No idea what he would like though, as no matter how much I ask he he never says :becool:
 

Cubist

Still wavin'
Location
Ovver 'thill
vernon said:
I hate it when I'm asked what I want for Xmas by my wife and make a modest request then get challenged:


:becool: Revenge is mine though. I've bought my son a flying V ukelele for Xmas:eek:

FFS!:blush:
 

Cubist

Still wavin'
Location
Ovver 'thill
I don't tend to spend much on little stuff, and can't stand useless novelty pressies, so I always ask for cash. This year the various relatives will, unwittingly, be clubbing together for a new wheelset for the Cube, and a set of retina frazzling lights.
 

4F

Active member of Helmets Are Sh*t Lobby
Location
Suffolk.
I thought presents were about buying people gifts, often surprises. It seems to have got to the stage now where people are asked exactly what they want, or to buy it themselves. I've even had people moaning at me because I haven't told them what I want for Christmas.

Bah humbug.

I would much rather people asked rather than buying me a load of useless tat such as gifts they have seen in the back of the Avon catalogue. There is only so much rubbish you can sell on e bay in January.

Miniture desktop snooker table (15 cms x 10 cms) anyone ?
 

tyred

Squire
Location
Ireland
I don't buy or receive many presents. If someone asks me what I want, I will generally say i don't want anything. I just hate the whole commercial aspect of Christmas, I hate Christmas shopping, I hate listening to the radio stations topping up Roy Wood's pension fund.

BAH HUMBUG!
 

ianrauk

Tattooed Beat Messiah
Location
Rides Ti2
Lol, That Rocks Vernon!!!

vernon said:
I hate it when I'm asked what I want for Xmas by my wife and make a modest request then get challenged:

  • Is that all?
  • Are you sure you want a George Formby CD? (sub text - I hate it so I don't want to buy it for you)
  • Isn't there anything else that you want? (instead of that 'kin Gorge Formby CD)
  • Why couldn't you have waited until Xmas instead of buying yourself some Sealskinz ('then I could have bought them instead of a George Formby CD - more expensive I know but anything to avoid George Formby')
Revenge is mine though. I've bought my son a flying V ukelele for Xmas :becool:
 

ianrauk

Tattooed Beat Messiah
Location
Rides Ti2
I always as for vouchers of some kind, and for my nephew and niece I send them an Amazon voucher each, that way they can but what they like.
 

XmisterIS

Purveyor of fine nonsense
tyred said:
I don't buy or receive many presents. If someone asks me what I want, I will generally say i don't want anything. I just hate the whole commercial aspect of Christmas, I hate Christmas shopping, I hate listening to the radio stations topping up Roy Wood's pension fund.

BAH HUMBUG!

That's the spirit!

I tend to throw the contents of my chamber pot over carol singers.
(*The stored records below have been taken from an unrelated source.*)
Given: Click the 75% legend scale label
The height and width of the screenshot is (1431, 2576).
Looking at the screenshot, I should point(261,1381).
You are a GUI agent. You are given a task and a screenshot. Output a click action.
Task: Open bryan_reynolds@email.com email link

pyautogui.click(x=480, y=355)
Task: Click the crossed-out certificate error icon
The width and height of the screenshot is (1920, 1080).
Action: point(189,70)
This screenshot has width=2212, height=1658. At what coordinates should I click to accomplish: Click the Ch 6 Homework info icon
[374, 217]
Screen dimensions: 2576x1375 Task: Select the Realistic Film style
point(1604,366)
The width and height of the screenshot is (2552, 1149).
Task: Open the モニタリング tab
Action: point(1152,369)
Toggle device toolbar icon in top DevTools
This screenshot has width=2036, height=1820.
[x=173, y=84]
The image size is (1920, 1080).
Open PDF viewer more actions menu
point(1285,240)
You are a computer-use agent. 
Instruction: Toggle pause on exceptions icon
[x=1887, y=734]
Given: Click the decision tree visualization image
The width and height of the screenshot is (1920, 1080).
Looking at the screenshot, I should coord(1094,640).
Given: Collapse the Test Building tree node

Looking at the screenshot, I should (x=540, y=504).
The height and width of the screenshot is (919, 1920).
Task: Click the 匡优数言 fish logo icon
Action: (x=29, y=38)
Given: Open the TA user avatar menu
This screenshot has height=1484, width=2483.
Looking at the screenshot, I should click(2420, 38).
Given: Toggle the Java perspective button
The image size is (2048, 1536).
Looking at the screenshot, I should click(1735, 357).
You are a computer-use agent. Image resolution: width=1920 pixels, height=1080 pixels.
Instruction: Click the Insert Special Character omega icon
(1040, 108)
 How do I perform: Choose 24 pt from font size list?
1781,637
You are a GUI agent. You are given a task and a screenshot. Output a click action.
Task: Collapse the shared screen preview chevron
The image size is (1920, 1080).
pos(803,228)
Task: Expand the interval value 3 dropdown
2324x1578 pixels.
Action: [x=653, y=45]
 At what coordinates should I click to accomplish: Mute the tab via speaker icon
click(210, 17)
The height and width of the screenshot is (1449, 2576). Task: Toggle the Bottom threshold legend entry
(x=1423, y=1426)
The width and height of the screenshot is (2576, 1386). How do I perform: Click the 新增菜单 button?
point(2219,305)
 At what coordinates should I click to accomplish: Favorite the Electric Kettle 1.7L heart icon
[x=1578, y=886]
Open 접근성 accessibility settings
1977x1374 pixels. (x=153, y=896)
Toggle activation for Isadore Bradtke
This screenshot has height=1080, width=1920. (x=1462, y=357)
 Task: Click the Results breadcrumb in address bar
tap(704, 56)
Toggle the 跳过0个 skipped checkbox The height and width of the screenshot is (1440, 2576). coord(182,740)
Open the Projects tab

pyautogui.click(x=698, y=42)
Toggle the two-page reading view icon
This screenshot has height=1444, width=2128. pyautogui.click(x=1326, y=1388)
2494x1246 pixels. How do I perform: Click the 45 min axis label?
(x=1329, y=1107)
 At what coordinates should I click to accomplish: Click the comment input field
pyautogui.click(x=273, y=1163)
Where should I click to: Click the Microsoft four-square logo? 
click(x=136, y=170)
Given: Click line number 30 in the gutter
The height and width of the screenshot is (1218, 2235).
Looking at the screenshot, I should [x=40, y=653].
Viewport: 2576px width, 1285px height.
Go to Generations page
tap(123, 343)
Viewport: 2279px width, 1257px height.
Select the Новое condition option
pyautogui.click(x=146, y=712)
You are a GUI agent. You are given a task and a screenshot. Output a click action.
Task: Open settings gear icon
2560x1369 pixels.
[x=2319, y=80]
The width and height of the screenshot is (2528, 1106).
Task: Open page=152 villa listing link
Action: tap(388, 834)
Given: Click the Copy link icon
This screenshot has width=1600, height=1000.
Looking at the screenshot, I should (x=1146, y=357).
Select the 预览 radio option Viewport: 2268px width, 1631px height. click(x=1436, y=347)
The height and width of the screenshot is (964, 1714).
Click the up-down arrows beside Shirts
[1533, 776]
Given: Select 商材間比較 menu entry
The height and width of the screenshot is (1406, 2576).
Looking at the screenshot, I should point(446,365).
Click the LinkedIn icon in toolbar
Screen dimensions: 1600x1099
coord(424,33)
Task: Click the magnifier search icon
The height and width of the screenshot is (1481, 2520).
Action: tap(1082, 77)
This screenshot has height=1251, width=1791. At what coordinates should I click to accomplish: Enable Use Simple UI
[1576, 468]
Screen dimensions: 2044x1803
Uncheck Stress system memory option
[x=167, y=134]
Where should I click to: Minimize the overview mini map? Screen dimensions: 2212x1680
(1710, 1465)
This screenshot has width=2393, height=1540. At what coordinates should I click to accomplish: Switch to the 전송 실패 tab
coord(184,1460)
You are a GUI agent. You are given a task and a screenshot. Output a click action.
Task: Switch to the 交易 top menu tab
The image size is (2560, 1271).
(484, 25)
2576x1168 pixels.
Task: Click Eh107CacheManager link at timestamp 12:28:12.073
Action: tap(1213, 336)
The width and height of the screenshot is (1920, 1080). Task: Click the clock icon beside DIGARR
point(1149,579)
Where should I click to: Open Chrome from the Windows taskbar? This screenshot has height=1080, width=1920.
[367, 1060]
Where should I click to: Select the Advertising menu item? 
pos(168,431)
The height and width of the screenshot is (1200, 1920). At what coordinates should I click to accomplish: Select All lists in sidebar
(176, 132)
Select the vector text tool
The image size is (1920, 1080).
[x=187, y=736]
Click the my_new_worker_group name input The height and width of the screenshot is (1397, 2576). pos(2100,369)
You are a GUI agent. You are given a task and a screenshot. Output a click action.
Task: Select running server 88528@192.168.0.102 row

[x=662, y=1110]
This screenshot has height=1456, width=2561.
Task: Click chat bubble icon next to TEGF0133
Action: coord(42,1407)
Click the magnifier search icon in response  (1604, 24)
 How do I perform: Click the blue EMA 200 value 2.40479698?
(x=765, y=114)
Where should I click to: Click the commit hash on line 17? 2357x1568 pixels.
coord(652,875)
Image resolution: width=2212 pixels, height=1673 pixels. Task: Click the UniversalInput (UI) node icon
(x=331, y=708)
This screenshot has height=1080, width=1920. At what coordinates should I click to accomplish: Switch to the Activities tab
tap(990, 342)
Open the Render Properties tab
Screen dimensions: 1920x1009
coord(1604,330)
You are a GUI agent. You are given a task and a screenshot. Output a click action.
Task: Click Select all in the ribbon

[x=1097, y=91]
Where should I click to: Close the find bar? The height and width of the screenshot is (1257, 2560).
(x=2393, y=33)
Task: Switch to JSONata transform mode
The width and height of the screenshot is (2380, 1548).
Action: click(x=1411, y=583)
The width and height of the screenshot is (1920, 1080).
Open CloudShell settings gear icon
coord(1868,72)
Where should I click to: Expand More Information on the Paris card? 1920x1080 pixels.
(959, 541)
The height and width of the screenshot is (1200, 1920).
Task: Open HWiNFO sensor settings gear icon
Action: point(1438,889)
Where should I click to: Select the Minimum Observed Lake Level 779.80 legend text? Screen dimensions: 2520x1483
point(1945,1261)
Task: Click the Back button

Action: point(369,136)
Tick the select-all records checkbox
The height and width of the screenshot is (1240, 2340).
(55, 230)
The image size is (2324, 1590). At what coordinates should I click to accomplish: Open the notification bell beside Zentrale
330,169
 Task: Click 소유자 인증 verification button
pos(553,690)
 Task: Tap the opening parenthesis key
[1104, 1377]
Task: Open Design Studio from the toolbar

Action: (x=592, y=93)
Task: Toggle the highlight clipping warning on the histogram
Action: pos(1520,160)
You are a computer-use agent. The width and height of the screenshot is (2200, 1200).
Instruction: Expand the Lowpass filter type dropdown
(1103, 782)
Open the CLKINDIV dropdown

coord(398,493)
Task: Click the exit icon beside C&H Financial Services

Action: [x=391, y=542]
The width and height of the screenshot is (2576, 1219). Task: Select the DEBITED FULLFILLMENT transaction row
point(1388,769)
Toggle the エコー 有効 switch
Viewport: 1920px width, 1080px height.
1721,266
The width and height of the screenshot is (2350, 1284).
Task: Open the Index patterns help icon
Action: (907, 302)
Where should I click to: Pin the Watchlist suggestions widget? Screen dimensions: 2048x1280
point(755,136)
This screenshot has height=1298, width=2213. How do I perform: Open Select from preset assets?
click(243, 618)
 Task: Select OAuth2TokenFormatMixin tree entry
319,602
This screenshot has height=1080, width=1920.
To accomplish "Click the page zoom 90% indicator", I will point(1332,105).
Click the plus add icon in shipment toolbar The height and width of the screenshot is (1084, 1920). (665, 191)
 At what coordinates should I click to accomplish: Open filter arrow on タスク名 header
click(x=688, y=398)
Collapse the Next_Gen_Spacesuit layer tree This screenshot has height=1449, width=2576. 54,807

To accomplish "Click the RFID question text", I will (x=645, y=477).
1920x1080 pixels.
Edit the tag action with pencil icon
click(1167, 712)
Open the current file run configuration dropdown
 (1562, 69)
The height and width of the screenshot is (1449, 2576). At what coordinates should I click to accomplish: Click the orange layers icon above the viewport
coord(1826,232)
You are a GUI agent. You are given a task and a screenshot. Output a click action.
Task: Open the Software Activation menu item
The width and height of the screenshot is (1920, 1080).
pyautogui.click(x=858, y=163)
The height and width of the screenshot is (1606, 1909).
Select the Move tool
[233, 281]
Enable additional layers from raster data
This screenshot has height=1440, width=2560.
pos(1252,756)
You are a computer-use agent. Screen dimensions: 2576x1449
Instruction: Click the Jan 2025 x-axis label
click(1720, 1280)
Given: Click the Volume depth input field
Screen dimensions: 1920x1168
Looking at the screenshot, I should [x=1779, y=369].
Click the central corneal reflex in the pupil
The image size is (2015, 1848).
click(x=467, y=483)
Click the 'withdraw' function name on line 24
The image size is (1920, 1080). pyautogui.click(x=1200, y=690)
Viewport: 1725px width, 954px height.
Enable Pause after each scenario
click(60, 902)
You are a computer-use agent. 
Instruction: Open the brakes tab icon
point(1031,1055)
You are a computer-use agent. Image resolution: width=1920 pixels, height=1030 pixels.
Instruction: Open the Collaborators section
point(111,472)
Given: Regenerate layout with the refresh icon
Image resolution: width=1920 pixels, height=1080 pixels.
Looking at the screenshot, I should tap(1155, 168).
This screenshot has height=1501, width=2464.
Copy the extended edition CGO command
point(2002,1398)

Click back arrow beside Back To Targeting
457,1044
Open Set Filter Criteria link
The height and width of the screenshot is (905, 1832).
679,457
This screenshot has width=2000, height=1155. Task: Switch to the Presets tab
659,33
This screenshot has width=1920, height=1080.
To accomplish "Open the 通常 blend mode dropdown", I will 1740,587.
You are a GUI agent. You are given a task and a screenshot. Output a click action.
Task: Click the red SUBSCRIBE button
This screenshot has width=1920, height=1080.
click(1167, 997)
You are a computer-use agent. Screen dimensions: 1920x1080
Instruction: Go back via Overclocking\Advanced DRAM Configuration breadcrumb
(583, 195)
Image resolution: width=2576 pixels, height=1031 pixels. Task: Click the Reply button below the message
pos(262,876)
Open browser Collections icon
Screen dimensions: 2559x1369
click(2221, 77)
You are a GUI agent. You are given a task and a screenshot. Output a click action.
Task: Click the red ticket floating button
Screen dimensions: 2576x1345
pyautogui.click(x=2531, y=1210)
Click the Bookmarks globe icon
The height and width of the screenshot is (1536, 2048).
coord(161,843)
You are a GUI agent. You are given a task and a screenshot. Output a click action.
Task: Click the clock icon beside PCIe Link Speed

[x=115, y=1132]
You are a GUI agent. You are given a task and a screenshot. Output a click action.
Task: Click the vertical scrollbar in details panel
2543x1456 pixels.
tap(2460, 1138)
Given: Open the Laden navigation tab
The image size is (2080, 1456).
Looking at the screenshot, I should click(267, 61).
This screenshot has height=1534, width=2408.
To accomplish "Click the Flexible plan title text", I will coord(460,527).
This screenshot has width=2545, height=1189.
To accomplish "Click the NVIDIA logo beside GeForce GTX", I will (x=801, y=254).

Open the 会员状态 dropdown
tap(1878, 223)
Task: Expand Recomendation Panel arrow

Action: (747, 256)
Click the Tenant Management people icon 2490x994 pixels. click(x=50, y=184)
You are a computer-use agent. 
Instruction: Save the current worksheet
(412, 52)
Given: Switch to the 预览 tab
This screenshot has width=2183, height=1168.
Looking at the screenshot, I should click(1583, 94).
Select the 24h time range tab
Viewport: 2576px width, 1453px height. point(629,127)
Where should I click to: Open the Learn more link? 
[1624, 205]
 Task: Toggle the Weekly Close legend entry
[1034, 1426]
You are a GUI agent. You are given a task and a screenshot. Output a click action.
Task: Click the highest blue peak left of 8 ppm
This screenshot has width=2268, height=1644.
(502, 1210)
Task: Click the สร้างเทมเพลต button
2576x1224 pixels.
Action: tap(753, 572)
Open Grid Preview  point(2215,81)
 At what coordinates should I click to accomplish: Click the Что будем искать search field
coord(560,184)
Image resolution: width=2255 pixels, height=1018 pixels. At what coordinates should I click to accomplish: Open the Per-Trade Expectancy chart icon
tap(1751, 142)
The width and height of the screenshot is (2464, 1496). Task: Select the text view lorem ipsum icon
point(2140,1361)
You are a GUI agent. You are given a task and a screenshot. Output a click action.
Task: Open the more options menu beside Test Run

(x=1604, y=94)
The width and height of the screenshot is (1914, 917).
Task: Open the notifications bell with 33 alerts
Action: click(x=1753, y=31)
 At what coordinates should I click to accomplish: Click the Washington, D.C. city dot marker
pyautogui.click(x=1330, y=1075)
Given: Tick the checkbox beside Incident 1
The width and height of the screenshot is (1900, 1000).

I also keep the curtains closed on Christmas day and sit, scowling at the TV, eating dry bread and water, trying to find something depressing to watch.

Last year there was nothing depressing enough on the TV, so I smashed it with an old boot.

Now I just sit in the dark, grumbling ...

:becool:
 

HobbesChoice

New Member
Location
Essex
I thought presents were about buying people gifts, often surprises. It seems to have got to the stage now where people are asked exactly what they want, or to buy it themselves. I've even had people moaning at me because I haven't told them what I want for Christmas.

Bah humbug.

I'm with you on this User. I love working out what my friends and family would like (never resorting to Argos books or avon catalogues, these things take a lot of thought) and then the excitement of buying and wrapping it up and seeing their face as they open it etc. I'm single now so the present buying thing has lost it's more important spark if you like, but I still make a lot of effort for family and friends.